ACTIONS TO TAKE:
1. Decide whether each statement below agrees with the Shcherbakov excerpt. Answer yes or no for (a), (b) and (c), and quote the words of the text that decide it.

(a) Shcherbakov trained at the Kiev Tank Technical School.
(b) Shcherbakov reached the rank of colonel general.
(c) At Kubinka, Shcherbakov carried out trials on twelve different vehicles.
2. Please summarize the Shcherbakov excerpt in two sentences.
3. Answer these questions from the Shcherbakov excerpt.
(a) On what date did Shcherbakov die?
(b) In which military district did he first serve with the Soviet Tank Forces?
(c) In what place was the 38th Research Institute of Armoured Vehicles?

TEXT EXCERPT:
================

Soviet and Russian military officer (1936–2021)

Leonid Ivanovich Shcherbakov (Леонид Иванович Щербаков; 12 October 1936 – 29 May 2021) was a Soviet and later Russian military officer who held a number of posts in the Soviet Army, reaching the rank of lieutenant general, and being awarded the title of Hero of the Russian Federation.

Orphaned by the Second World War, Shcherbakov entered the Soviet Armed Forces in the early 1950s, and trained at the Kiev Tank Technical School. This began a long association with the technical side of armoured warfare. Initially serving with the Soviet Tank Forces as part of the North Caucasus Military District, and rising through the ranks to greater responsibilities, he deepened his knowledge with studies at the Military Academy of the Armoured Forces, which included practical experiences of tank factories in Kharkov and Nizhny Tagil. He was then assigned to the 38th Research Institute of Armoured Vehicles in Kubinka as a test engineer, and carried out trials on fifteen different Soviet and foreign vehicles.

================

STORED DATA:
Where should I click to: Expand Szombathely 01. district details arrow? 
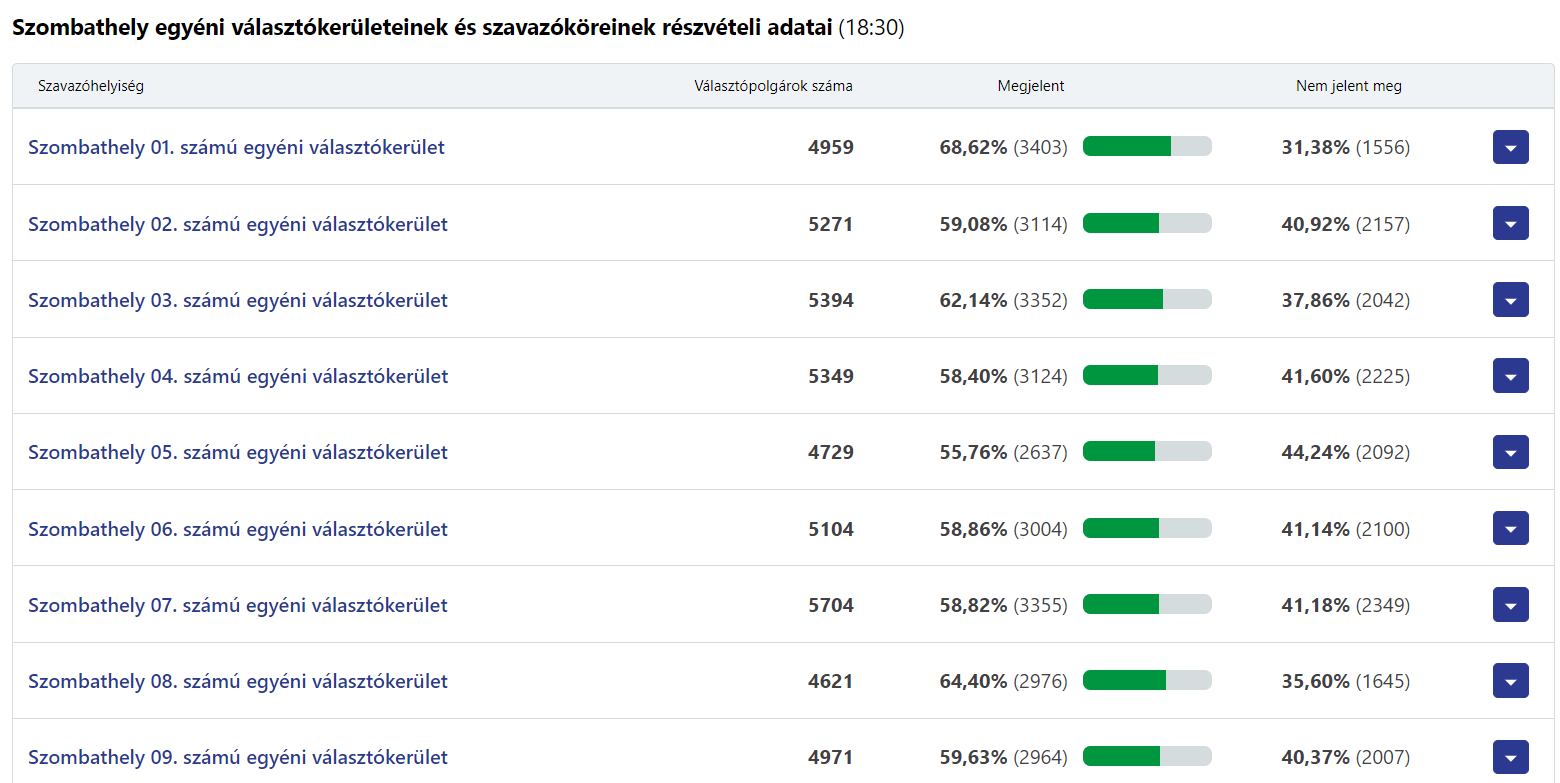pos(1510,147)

================

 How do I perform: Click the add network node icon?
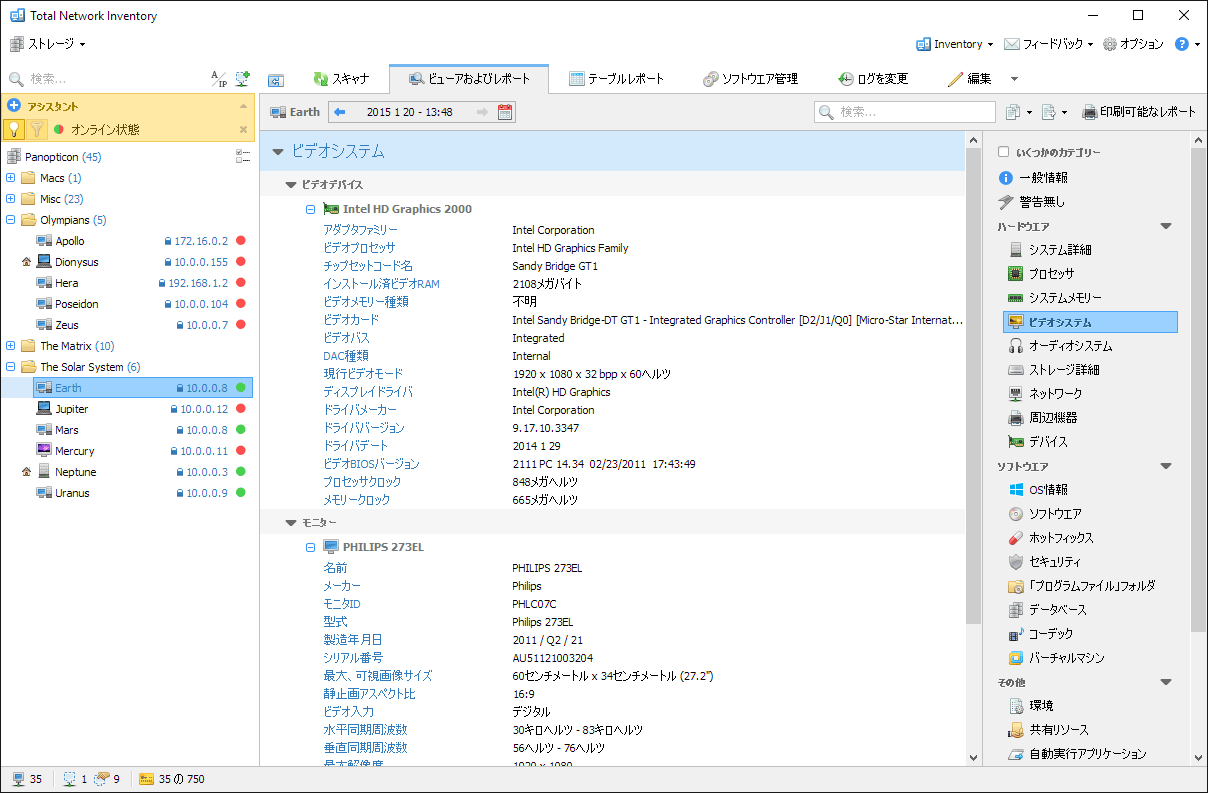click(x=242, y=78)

================

ANSWERS FOR THE TASKS:
1.
(a) Yes: "trained at the Kiev Tank Technical School"
(b) No: "reaching the rank of lieutenant general"
(c) No: "carried out trials on fifteen different Soviet and foreign vehicles"

2. Leonid Ivanovich Shcherbakov (1936–2021) was a Soviet and later Russian military officer who reached the rank of lieutenant general and was awarded the title of Hero of the Russian Federation. Orphaned by the Second World War, he entered the Soviet Armed Forces in the early 1950s and built a long association with the technical side of armoured warfare, training at the Kiev Tank Technical School, studying at the Military Academy of the Armoured Forces and working as a test engineer at the 38th Research Institute of Armoured Vehicles in Kubinka.

3.
(a) 29 May 2021
(b) The North Caucasus Military District
(c) Kubinka